In an astoundingly short period of time -- a span of less than two decades -- the personal computer has become a fixture of personal and professional life. Propelled by the rapid evolution of semiconductors and processors, an expanse of suppliers, plummeting prices, and the widespread availability of the Internet, the personal computer is now less a luxury and more a common household appliance.
Indeed, in many affluent countries (the United States, Japan, and the United Kingdom, for example), one out of every two households owns a computer and subscribes to a broadband service. Worldwide, household adoption statistics vary greatly, but the personal computer is sufficiently ubiquitous that you can readily buy a laptop, say, in the Maldives. Moreover, if you happen to speak the dialect of Dhivehi (a tongue of the Maldives), Microsoft offers a version of the Microsoft® Windows® XP operating system just for you.
Given the near-global acceptance of the personal computer, most modern operating systems offer programming libraries that facilitate internationalization, or the adaptation of software to multiple languages. Internationalization (often abbreviated as i18n, as in i-nternationalizatio-n) libraries typically store an application's text resources (the labels of buttons, user interface [UI] prompts, and menu choices) in multiple languages. Which language appears when the internationalized application is launched depends on the user's locale -- typically, a configurable system or individual account preference.
Ideally -- at least for the independent software vendor -- the same executable runs just as well in Japan as it does in Greece. However, the realities of building "native tongue" versions of an application are far from ideal. None of the character-encoding standards, including the symbiotic and widely recognized standards International Standards Organization (ISO)/International Engineering Consortium (IEC) 10646 and Unicode, addresses how to input and render text in arbitrary languages. ISO/IEC 10646 and Unicode specify only how to store, retrieve, and sort characters and special combinations of characters. For example, nothing in those standards dictates unified formats or embedded data or directives that allow a document written in Thai to draw properly per the canonical rules of the Thai language. Yes, Unicode accurately persists the content of a document written in Thai and guarantees that the file is portable among all Unicode-capable platforms, but it doesn't warrant that you can view the file or that the document's appearance is consistent with the author's intent.
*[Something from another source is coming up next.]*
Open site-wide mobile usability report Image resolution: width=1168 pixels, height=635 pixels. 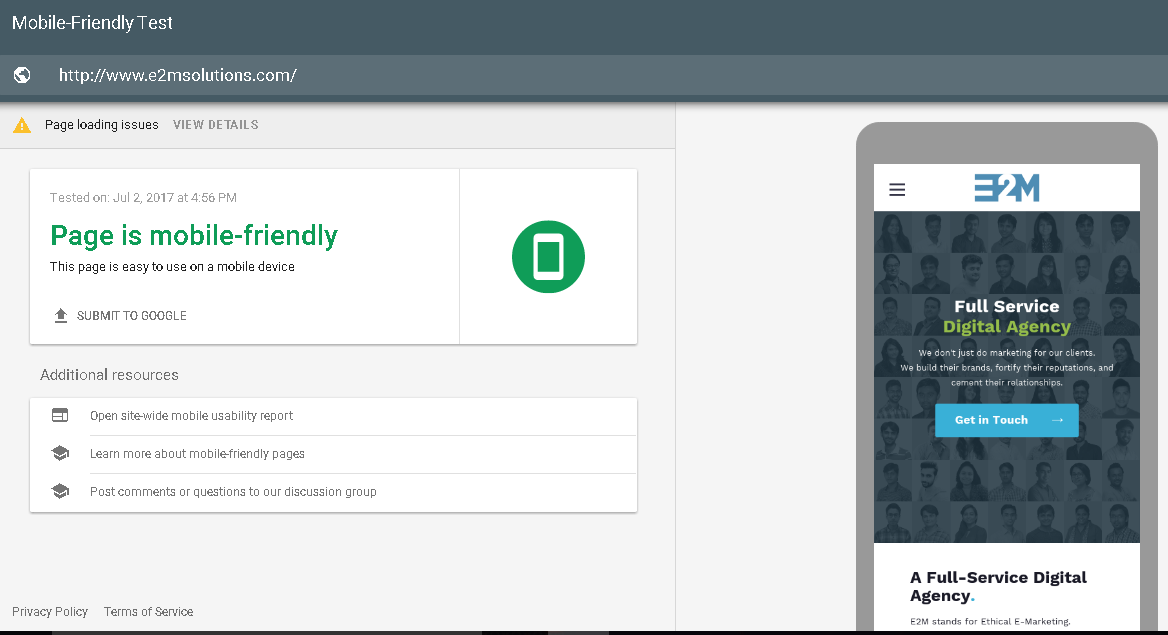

Consider this quandary: While the Linux GNU C
Library (glibc) provides functions to process ISO 10646-compliant, 31-bit
characters, it doesn't guarantee that those characters can be rendered on a
display. Some glibc string functions, such as strcat()
and strlen(), process multi-byte characters properly,
but bidirectional (bidi) display functions necessary to render Arabic, say, can
only be found in graphical user interface (GUI) toolkits and dedicated string
display libraries.
For instance, GNOME requires the GTK+ toolkit and Pango (a text rendering library) to realize full i18n support. (However, Pango has limitations that preclude its widespread use. See the sidebar, The problems with pango.) Other GUI toolkits provide i18n support but aren't always standards compliant. Of course, graphical applications on Linux also require the X Window System's fundamental rendering library, Xlib, which provides two-dimensional drawing (shapes, lines) and character-rendering primitives. Unfortunately, Xlib can only render Western European languages.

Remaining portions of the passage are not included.